§ **GIVEN EXERCISE**:
Replace every occurrence of "checkbox" with "tick box" throughout the data below, leaving everything else unchanged.

★ ★ ★ ★ ★ ★ ★

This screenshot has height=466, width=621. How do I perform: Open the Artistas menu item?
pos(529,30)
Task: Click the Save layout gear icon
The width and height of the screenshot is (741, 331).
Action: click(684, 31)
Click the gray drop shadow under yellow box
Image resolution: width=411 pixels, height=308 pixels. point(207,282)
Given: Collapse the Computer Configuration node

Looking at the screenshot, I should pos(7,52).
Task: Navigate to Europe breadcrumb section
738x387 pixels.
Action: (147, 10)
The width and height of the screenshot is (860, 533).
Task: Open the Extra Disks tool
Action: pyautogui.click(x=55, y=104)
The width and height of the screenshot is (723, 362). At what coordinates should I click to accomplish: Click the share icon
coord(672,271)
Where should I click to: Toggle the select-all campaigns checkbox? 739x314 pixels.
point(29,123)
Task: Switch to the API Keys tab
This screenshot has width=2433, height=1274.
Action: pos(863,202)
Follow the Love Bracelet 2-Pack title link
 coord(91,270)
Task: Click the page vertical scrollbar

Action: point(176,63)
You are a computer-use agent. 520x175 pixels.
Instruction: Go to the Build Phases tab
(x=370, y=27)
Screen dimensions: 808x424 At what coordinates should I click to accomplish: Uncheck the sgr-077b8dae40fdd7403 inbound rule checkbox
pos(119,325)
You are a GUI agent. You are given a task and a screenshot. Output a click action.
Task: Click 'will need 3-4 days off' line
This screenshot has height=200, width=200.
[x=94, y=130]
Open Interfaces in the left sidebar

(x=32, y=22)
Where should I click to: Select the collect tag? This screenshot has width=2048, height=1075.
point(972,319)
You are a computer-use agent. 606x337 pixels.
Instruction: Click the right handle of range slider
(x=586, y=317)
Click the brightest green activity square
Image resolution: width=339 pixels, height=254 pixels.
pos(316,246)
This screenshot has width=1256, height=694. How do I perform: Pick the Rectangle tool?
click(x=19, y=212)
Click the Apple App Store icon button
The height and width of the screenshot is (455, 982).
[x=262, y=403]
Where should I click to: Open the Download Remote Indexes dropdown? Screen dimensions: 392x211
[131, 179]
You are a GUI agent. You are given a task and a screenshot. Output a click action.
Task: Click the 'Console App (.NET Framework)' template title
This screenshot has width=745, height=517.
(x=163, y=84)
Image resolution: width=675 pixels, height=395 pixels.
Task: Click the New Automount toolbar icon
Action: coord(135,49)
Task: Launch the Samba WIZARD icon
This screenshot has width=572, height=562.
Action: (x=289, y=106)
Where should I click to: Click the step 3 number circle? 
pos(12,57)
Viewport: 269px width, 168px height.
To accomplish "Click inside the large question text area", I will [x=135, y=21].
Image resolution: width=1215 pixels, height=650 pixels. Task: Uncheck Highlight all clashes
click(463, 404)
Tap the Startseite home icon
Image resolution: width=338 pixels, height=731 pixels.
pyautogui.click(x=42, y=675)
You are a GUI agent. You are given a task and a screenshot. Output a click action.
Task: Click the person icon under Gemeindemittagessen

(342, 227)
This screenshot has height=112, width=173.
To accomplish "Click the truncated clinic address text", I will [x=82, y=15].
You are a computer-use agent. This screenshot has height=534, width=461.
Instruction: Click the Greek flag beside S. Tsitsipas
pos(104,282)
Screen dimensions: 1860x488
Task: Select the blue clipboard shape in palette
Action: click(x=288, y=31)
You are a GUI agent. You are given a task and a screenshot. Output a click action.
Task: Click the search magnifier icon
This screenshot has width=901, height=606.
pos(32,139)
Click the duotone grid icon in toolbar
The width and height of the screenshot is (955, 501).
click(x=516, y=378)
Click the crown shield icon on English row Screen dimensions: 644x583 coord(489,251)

★ ★ ★ ★ ★ ★ ★

§ **FULL RESPONSE**:
This screenshot has height=466, width=621. How do I perform: Open the Artistas menu item?
pos(529,30)
Task: Click the Save layout gear icon
The width and height of the screenshot is (741, 331).
Action: click(684, 31)
Click the gray drop shadow under yellow box
Image resolution: width=411 pixels, height=308 pixels. point(207,282)
Given: Collapse the Computer Configuration node

Looking at the screenshot, I should pos(7,52).
Task: Navigate to Europe breadcrumb section
738x387 pixels.
Action: (147, 10)
The width and height of the screenshot is (860, 533).
Task: Open the Extra Disks tool
Action: pyautogui.click(x=55, y=104)
The width and height of the screenshot is (723, 362). At what coordinates should I click to accomplish: Click the share icon
coord(672,271)
Where should I click to: Toggle the select-all campaigns tick box? 739x314 pixels.
point(29,123)
Task: Switch to the API Keys tab
This screenshot has width=2433, height=1274.
Action: pos(863,202)
Follow the Love Bracelet 2-Pack title link
 coord(91,270)
Task: Click the page vertical scrollbar

Action: point(176,63)
You are a computer-use agent. 520x175 pixels.
Instruction: Go to the Build Phases tab
(x=370, y=27)
Screen dimensions: 808x424 At what coordinates should I click to accomplish: Uncheck the sgr-077b8dae40fdd7403 inbound rule tick box
pos(119,325)
You are a GUI agent. You are given a task and a screenshot. Output a click action.
Task: Click 'will need 3-4 days off' line
This screenshot has height=200, width=200.
[x=94, y=130]
Open Interfaces in the left sidebar

(x=32, y=22)
Where should I click to: Select the collect tag? This screenshot has width=2048, height=1075.
point(972,319)
You are a computer-use agent. 606x337 pixels.
Instruction: Click the right handle of range slider
(x=586, y=317)
Click the brightest green activity square
Image resolution: width=339 pixels, height=254 pixels.
pos(316,246)
This screenshot has width=1256, height=694. How do I perform: Pick the Rectangle tool?
click(x=19, y=212)
Click the Apple App Store icon button
The height and width of the screenshot is (455, 982).
[x=262, y=403]
Where should I click to: Open the Download Remote Indexes dropdown? Screen dimensions: 392x211
[131, 179]
You are a GUI agent. You are given a task and a screenshot. Output a click action.
Task: Click the 'Console App (.NET Framework)' template title
This screenshot has width=745, height=517.
(x=163, y=84)
Image resolution: width=675 pixels, height=395 pixels.
Task: Click the New Automount toolbar icon
Action: coord(135,49)
Task: Launch the Samba WIZARD icon
This screenshot has width=572, height=562.
Action: (x=289, y=106)
Where should I click to: Click the step 3 number circle? 
pos(12,57)
Viewport: 269px width, 168px height.
To accomplish "Click inside the large question text area", I will [x=135, y=21].
Image resolution: width=1215 pixels, height=650 pixels. Task: Uncheck Highlight all clashes
click(463, 404)
Tap the Startseite home icon
Image resolution: width=338 pixels, height=731 pixels.
pyautogui.click(x=42, y=675)
You are a GUI agent. You are given a task and a screenshot. Output a click action.
Task: Click the person icon under Gemeindemittagessen

(342, 227)
This screenshot has height=112, width=173.
To accomplish "Click the truncated clinic address text", I will [x=82, y=15].
You are a computer-use agent. This screenshot has height=534, width=461.
Instruction: Click the Greek flag beside S. Tsitsipas
pos(104,282)
Screen dimensions: 1860x488
Task: Select the blue clipboard shape in palette
Action: click(x=288, y=31)
You are a GUI agent. You are given a task and a screenshot. Output a click action.
Task: Click the search magnifier icon
This screenshot has width=901, height=606.
pos(32,139)
Click the duotone grid icon in toolbar
The width and height of the screenshot is (955, 501).
click(x=516, y=378)
Click the crown shield icon on English row Screen dimensions: 644x583 coord(489,251)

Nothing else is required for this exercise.